'I’ll keep showing up': MDA paramedic who saved dozens on Oct 7 recounts 600 days

“We’re still on high alert. Without MDA in the field on October 7 — and every day since — the Israeli medical system wouldn’t have functioned," said Alisa Krant.

 Alisa Krant, a Magen David Adom (MDA) paramedic. (photo credit: COURTESY MDA)
Alisa Krant, a Magen David Adom (MDA) paramedic.
(photo credit: COURTESY MDA)

Alisa Krant, a Magen David Adom (MDA) paramedic who saved dozens on October 7, 2023, stated that the past 600 days since the start of the Israel-Hamas War have been the most challenging professionally and mentally. 

Despite challenges, the 23-year-old returned to the field to continue her work with determination and resilience, she explained.

“People ask me all the time, ‘How did you do it?’ But how could I not do it?” Krant said, reflecting on the horrors of October 7 and the stress of the past 600 days as a paramedic.

For Krant, the day of the massacre began at 6:30 a.m. with sirens in Ashkelon, her hometown. Within the hour, she and her team were dispatched in a mobile intensive care unit to treat casualties from the initial wave of rocket attacks.

They drove through active combat zones, risking their lives to evacuate the wounded from communities near the Gaza border, including Kibbutz Zikim and Yad Mordechai.

 Alisa Krant, a Magen David Adom (MDA) paramedic. (credit: COURTESY MDA)
Alisa Krant, a Magen David Adom (MDA) paramedic. (credit: COURTESY MDA)

After transferring several patients to Barzilai Medical Center under fire, they moved to the field hospital at Kochav Michael, where many of the injured had been directed. 

Saving a police officer injured in Sderot

Among the patients Krant treated that day was Rami Cohen, a police officer who had been shot near the Sderot police station—overrun by terrorists—after rescuing two young girls whose parents, Dolev and Odaya Swisa, had been murdered in front of them.

Cohen arrived in a bulletproof ambulance. During the 20-minute ride to the hospital, Krant worked to keep him alive as he drifted in and out of consciousness, performing a thoracentesis to open his chest airways.

When he came to, he gripped her hand and said: “You saved me, like I saved them [the girls].”

Later in the day, Krant helped convert a civilian evacuation bus in Netivot into a mobile medical unit.

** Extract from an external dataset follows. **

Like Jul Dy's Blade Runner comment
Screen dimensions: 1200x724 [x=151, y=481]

She finished her shift around 10 p.m., having treated dozens of wounded under extreme pressure.

“There was no time to rest, no time to feel anything,” she said. “It hit me only when I got home later that night.”

'This was what I'd trained for, and I’d do it again.”

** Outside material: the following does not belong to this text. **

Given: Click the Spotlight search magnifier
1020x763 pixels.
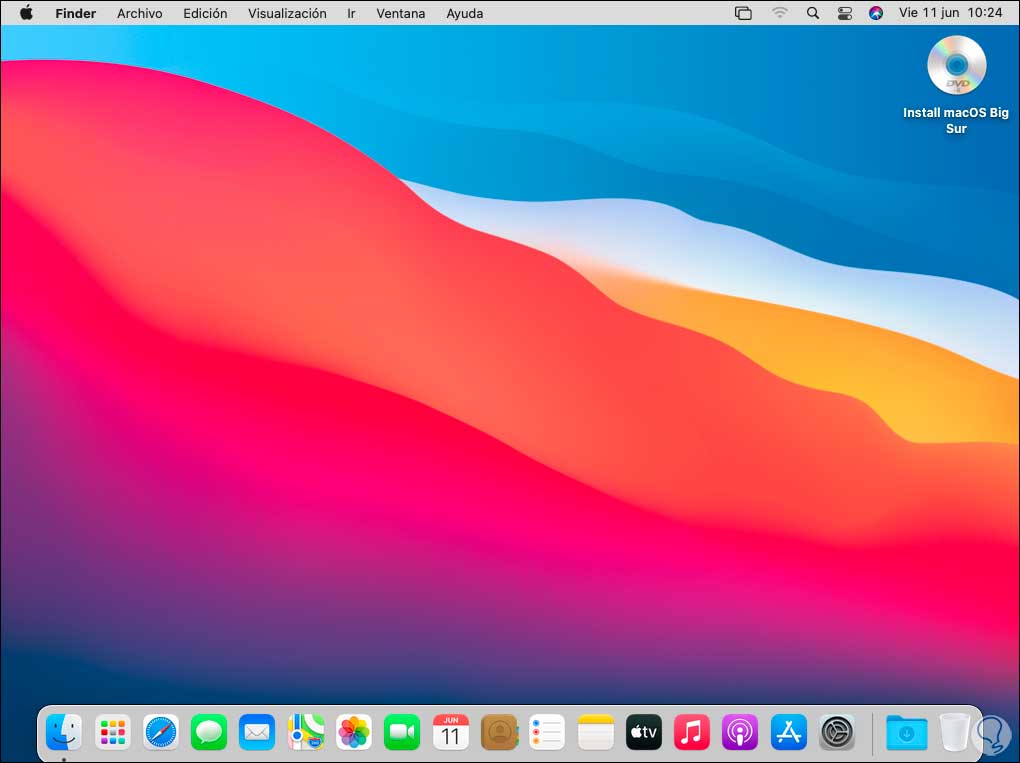Looking at the screenshot, I should [x=812, y=13].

Krant, who had been with MDA for a decade, said her actions on October 7 were instinctive.“It was just obvious that this was what I'd trained for, and I’d do it again.”

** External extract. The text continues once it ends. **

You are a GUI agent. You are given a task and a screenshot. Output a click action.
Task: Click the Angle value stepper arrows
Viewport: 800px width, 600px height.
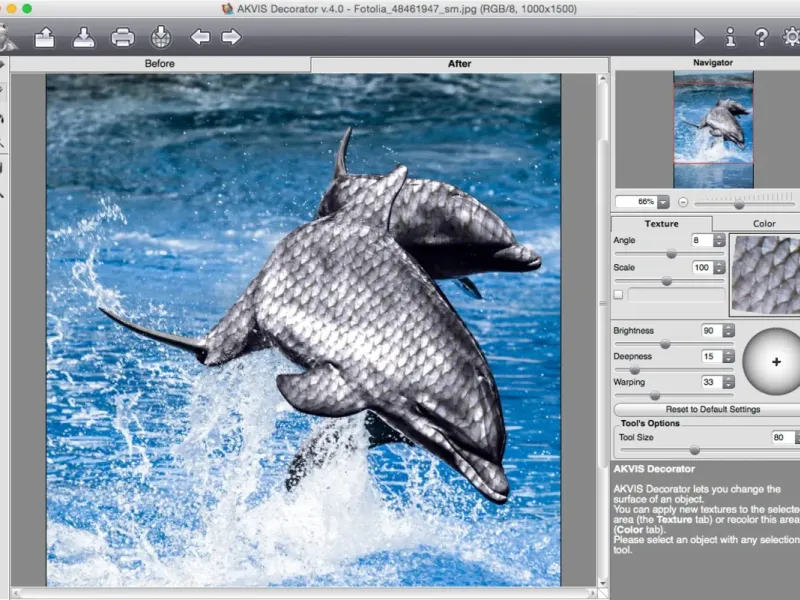[720, 241]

In the weeks that followed, she was reunited with Cohen during his rehabilitation. They’ve stayed in touch ever since, speaking every Friday and often spending time together with his family.

Krant explained that since the massacre, her guiding principle, which she shares with other survivors and former hostages, is: “When you have a why, you can bear any how.”

Returning to duty and carrying an emotional burden

Now back at her regular MDA post, where she oversees the responders training program, Krant is also completing a bachelor’s degree in industrial engineering.

Reflecting on the emotional toll of the war, she credits her family, friends, and MDA’s mental health support system with helping her cope. 

“For me, returning to work wasn’t hard,” she says. “Going back to the sites of the attacks was.”

She says many colleagues share the same emotional burden, bound by their work and shared trauma.

“We’re still on high alert. Without MDA in the field on October 7 — and every day since — the Israeli medical system wouldn’t have functioned.”

Despite the loss of more than three dozen MDA personnel since the war began, Krant remains committed.

“I survived. I’m proud of what we did. And I’ll keep showing up.”